Eventually, I gave up and extracted the yellow blob from the pan by slapping it on a plate and ate it in front of the television while I got caught up on Wu-Tang Clan: An American Saga. Mixed with cheese, the Just Egg now more closely resembled and tasted like what it actually was — a glorified mix of dehydrated beans that someone had provided with an optimal amount of oil and water. I don’t know if it was the cheese or the additional oil that had destabilized the Just Egg mixture, but I got the feeling that one of those two things upset the balance of the other Just Egg ingredients.
The good news was that it still didn’t taste bad. However, I was now under no illusions that what I was eating was in any way comparable to a credible egg. Still, I didn’t want to rush to any judgments. Thus, I turned the remainder of the Just Egg bottle over to my wife. Her food prep tends more toward enjoyment and less toward function than mine does, so I presumed she might treat the ersatz egg with the love, care and attention required to bring the best out of it.
I advised her to prepare the Just Egg in the exact same manner as if she was making her favorite egg dish, so she poured it out and prepped it with salt, pepper and basil, and then she whisked it together until it was a little foamy. Next, she melted butter in the pan and cooked her whisked Just Egg mixture the same way she’d cook an omelette. When it was all over, she folded it over on a plate, and added grated cheese and salsa on top of it.

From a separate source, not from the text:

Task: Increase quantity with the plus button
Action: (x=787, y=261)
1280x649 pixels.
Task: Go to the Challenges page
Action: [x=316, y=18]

“It’s good!” my wife exclaimed. “It doesn’t taste like an egg, but at this point, it’s so heavily seasoned it doesn’t really matter.”
I guess that’s the most important takeaway: If you need a vegan-friendly, cholesterol-free alternative to an egg that will cook up to resemble something very close to an egg in appearance and texture, Just Egg has you covered. Just don’t get into this expecting it to function or taste like an egg in every situation, because there are some egg responsibilities that a bean simply isn’t prepared to fulfill.